71. —(1) Where any expenses have been incurred by a housing authority under subsection (14) of section 66 , section 69 or section 70 of this Act in relation to a house, the authority may make a demand in writing of the owner of the house for payment thereof and if after the expiration of fourteen days from the date of the demand, the expenses or any part thereof have not been paid or an offer by the owner to pay the expenses in instalments or otherwise has not been accepted by the authority, the amount which is unpaid together with interest, at the rate of interest at which the authority can, on the date when the demand is made, borrow from the local loans fund, may, without prejudice to any other method of recovery, be recovered either in whole or in part by the authority in one or more of the following ways:

(a) by the sale by the authority of any materials resulting from any works carried out by the authority in relation to the house and the retention by them of so much of the proceeds of the sale as is equal to the amount of such expenses, with interest;

(b) by requiring the occupier of the house (whether the occupation commenced before or after any of the expenses were incurred by the authority) to pay to the authority any rent or payment in lieu of rent then due or thereafter to become due by him until the amount of the expenses with any interest due thereon is paid to the authority, or in case the house is or becomes vacant, by letting the same, until the said amount is so paid, on such terms and conditions as the authority think fit, provided that the authority shall serve on the owner of the house not less than twenty-one days' notice either, as may be appropriate, of their intention to require the occupier to pay to them any rent or other payment so due, or of the terms and conditions upon which they propose so to let the house or of any variation which they propose to make in such terms and conditions;

(c) by making an order (in this section referred to as a charging order) charging the house and, at the discretion of the housing authority, all other premises held therewith by the same tenure or under the same tenancy, with the amount of the expenses, with interest thereon;

(d) by recovery from the owner of the house or the person receiving the rent of the house as a simple contract debt in a court of competent jurisdiction, provided that, if the person proves that he is receiving the rent merely as an agent or trustee for some other person, and has not, and since the date of the service on him of the demand has not had, in his hands on behalf of that other person sufficient money to discharge the whole demand of the authority, his liability shall be limited to the total amount of the money which he has, or has had, in his hands as aforesaid.

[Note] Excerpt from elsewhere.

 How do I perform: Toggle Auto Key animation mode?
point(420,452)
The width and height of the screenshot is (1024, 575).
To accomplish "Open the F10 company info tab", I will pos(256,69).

(2) Any surplus moneys arising on a sale pursuant to paragraph (a) of subsection (1) of this section shall be paid by the housing authority to the owner of the house, or if there is more than one owner, to each such owner in such proportions as the owners may agree, or (in default of agreement) as the justice of the District Court, having jurisdiction in the district court district in which the house is situate may, on the application of any such owner, determine.

(3) The service of a notice under paragraph (b) of the said subsection (1) upon an owner shall operate to transfer to the housing authority the exclusive right to recover, receive and give a discharge for the rent or other payment payable by virtue of the said subsection (1) to the authority and if at any time during the period when the rent or other payment is so receivable by the authority, the owner, after being requested by the authority, refuses to execute as respects the house any maintenance or other works for which he as owner is liable, the authority may execute the works and any expenses incurred by the authority in executing the works shall be recoverable by the authority in like manner as if such expenses were expenses incurred by the authority under the said subsection (14) of section 66, the said section 69 or the said section 70 in relation to the house.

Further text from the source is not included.